Mesurer dans le parcours complet
Évaluer non seulement le modèle, mais aussi la compréhension, la confiance et la capacité de correction.
Cette démarche peut être formalisée dans un Lean UX Canvas adapté au produit IA afin de relier chaque choix technique à une hypothèse produit.
Quatre besoins, quatre réponses possibles
| Besoin métier | Tâche | Approche envisageable | Premier indicateur |
|---|---|---|---|
| Accélérer le traitement d’emails | Classer puis préparer une synthèse. | Classification analytique + génération contrôlée. | Temps gagné et taux de corrections. |
| Anticiper une rupture | Prévoir une quantité à partir d’un historique. | Modèle statistique ou prédictif. | Erreur de prévision par rapport à la méthode actuelle. |
| Aider à rédiger un contenu | Produire un premier brouillon contextualisé. | IA générative avec sources et validation humaine. | Taux d’utilisation et ampleur des modifications. |
| Fonctionner sans connexion | Analyser un signal directement sur l’appareil. | Modèle embarqué optimisé. | Qualité, latence, consommation et poids du modèle. |
Dans chacun de ces cas, la technologie ne devient pertinente qu’une fois replacée dans le parcours de travail. Un score fiable mais incompréhensible, ou un texte rapide qui doit être entièrement réécrit, ne constitue pas automatiquement un progrès.
Ce qu’il faut retenir
Une IA générative est-elle adaptée à tous les besoins ?

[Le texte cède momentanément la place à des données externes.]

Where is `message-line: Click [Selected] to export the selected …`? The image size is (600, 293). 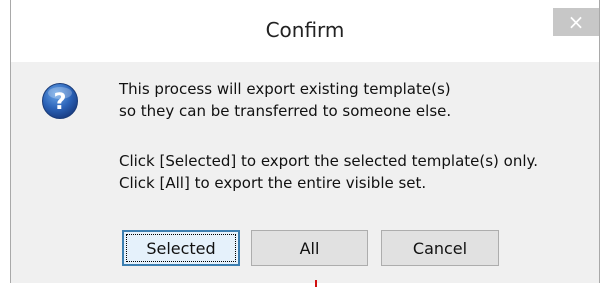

Non. Elle est pertinente pour produire ou transformer du contenu. Pour une prévision chiffrée, une détection ou une classification stable, une approche statistique spécialisée peut être plus adaptée.
Faut-il entraîner son propre modèle ?
Pas nécessairement. Un modèle existant, une API ou une solution paramétrée suffit souvent pour tester la valeur. Un entraînement spécifique doit répondre à un besoin de performance, de contrôle ou de propriété clairement établi.
Comment savoir si l’IA est réellement nécessaire ?
Il faut comparer sa contribution à une solution simple. Si une règle métier ou une meilleure interface produit le même résultat avec moins de risque et de coût, elle peut être préférable.
Qui doit participer au choix ?
Le métier, le produit, les utilisateurs, la technique et, selon le contexte, les personnes responsables des données, de la sécurité ou du juridique.